By Dr Elizabeth Montague-Hellen, University of Sheffield
Diversity in STEM fields is an issue that has become more and more prominent over the last few years, with academic departments competing over who has the higher Athena Swan award, and the government committing to boosting diversity in STEM.
In my view this can only be thought of as a good thing. However, too often it is easy to concentrate on diversity we can see: women, black and minority ethnic communities and people with visible disabilities. There is a wealth of diversity in the world that is invisible to the naked eye, family background, people with invisible disabilities, and whether someone identifies as lesbian, gay, bisexual, and transgender (LGBT) are some examples of this.
Identifying as LGBT in a STEM field can be lonely and intimidating. It can be hard to come out at work for fear of discrimination and of being thought of differently. Without telling people, the status quo assumes you are not LGBT, this can make talking about simple things, like what you did at the weekend awkward.
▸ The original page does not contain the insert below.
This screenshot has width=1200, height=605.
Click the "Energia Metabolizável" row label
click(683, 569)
It leads to conversations where you desperately try to avoid mentioning the gender of your partner, or to never talking about yourself at the risk of seeming aloof to your colleagues.
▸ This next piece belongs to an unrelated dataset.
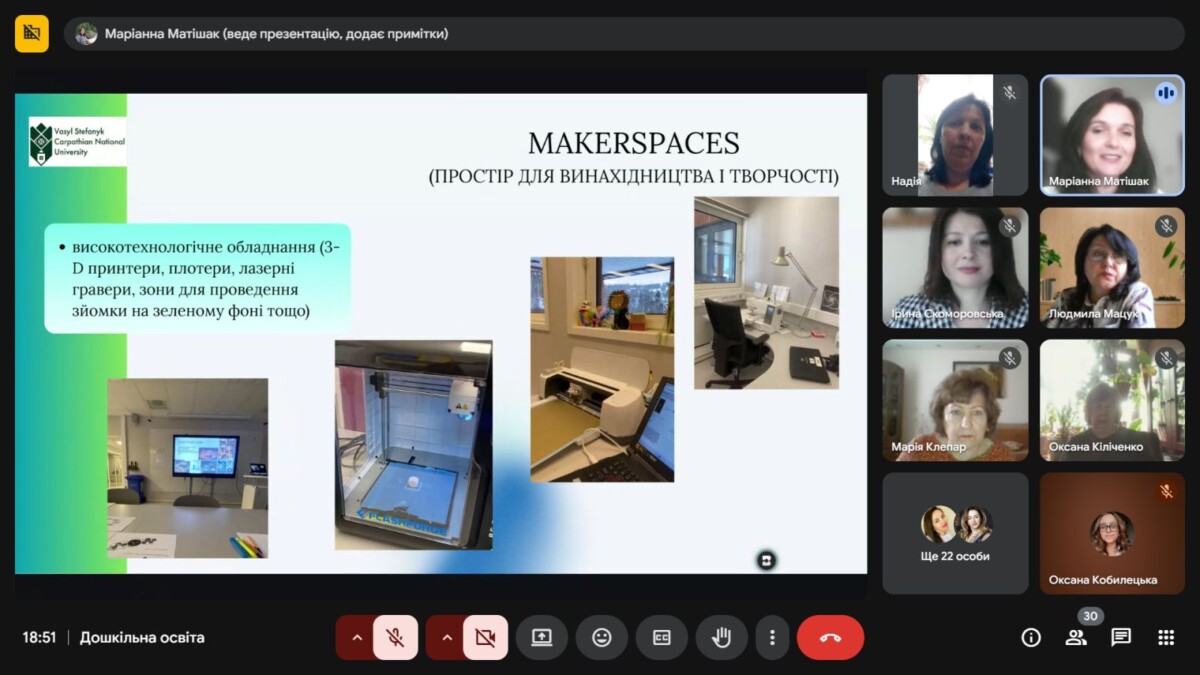The image size is (1200, 675).
Task: Show the participants list
Action: click(1076, 637)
LGBT STEM project and the LGBTSTEMinar
At the LGBTSTEM project we are trying to combat this fear of coming out by showcasing LGBT individuals who work in STEM fields. We hope to show that coming out does not have to affect your career, that there are many successful ‘out’ scientists, and to provide role models for those just starting their careers. To help achieve this goal, we held the LGBTSTEMinar, the first conference in the UK for LGBT STEM professionals to showcase their work. The conference was partly funded by a grant from the Biochemical Society.
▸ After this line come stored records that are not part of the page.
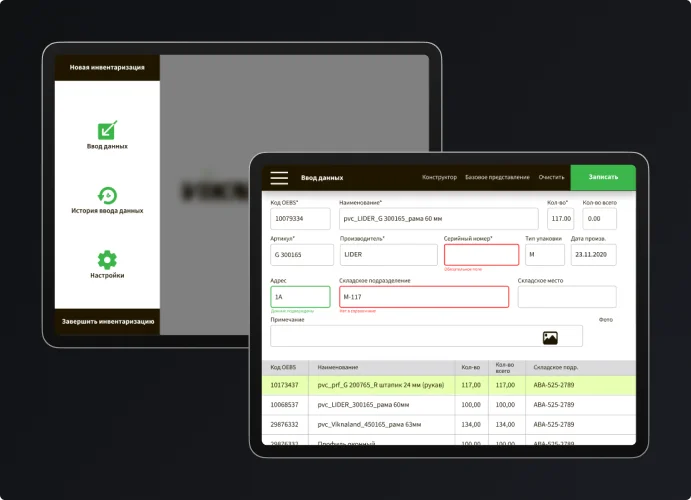Click Завершить инвентаризацию at the bottom
The image size is (691, 500).
click(107, 321)
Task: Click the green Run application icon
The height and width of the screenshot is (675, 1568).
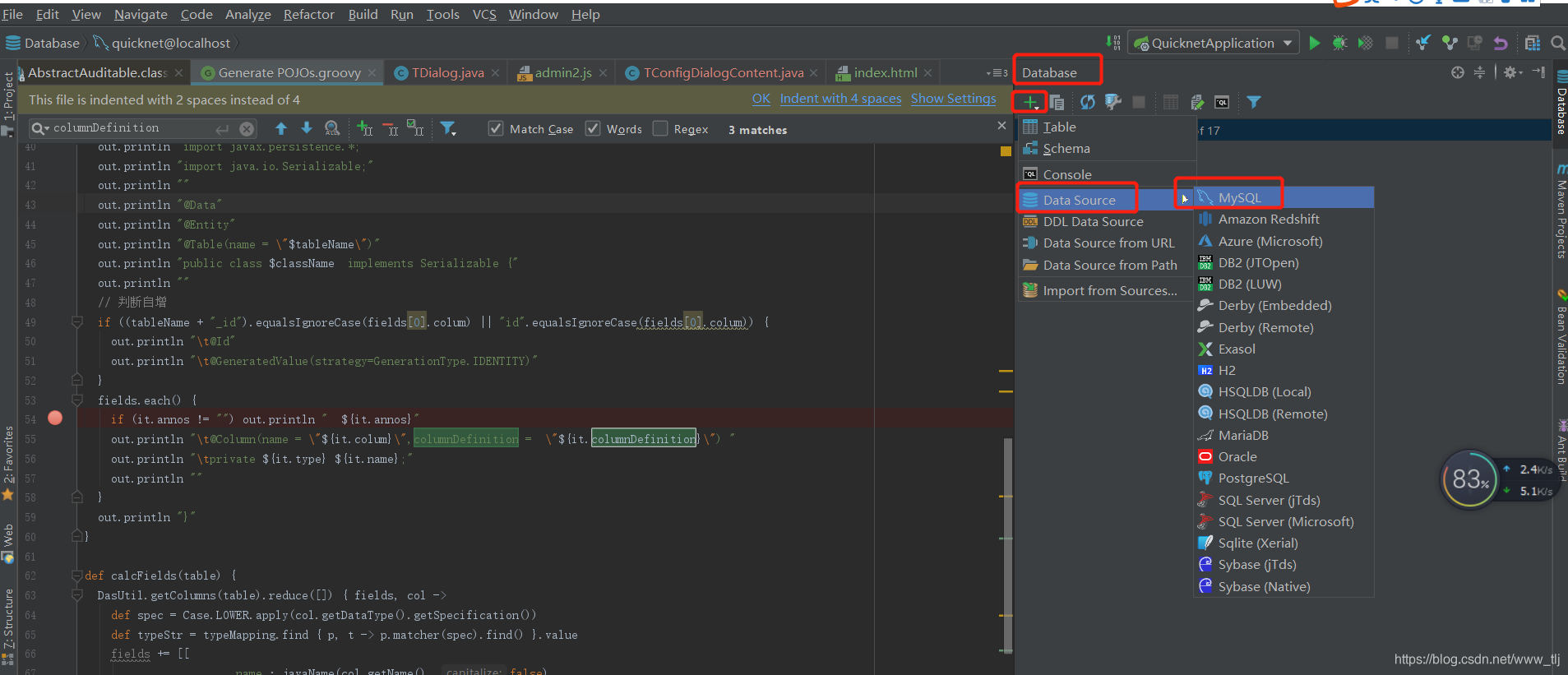Action: pyautogui.click(x=1315, y=43)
The LGBTSTEMinar started and ended with keynote talks from Professor David Smith (University of York) and Professor Elena Rodriguez-Falcon (University of Sheffield), both talked about the improvements institutions can make to ensure that they are somewhere LGBT identifying people can thrive. Both speakers talked about how it is not enough for an institution to be accepting; it must be actively welcoming to LGBT staff and students. The rest of the day was filled with talks and posters given by scientists from across the country, including topics as diverse as epigenetics, astronomy, drug design and crowdfunding. Overall the day was filled with a sense of camaraderie, acceptance, and excitement about the work of others. Many attendees commented that they had never been to a conference like it and were looking forward to another one next year. I couldn’t agree more!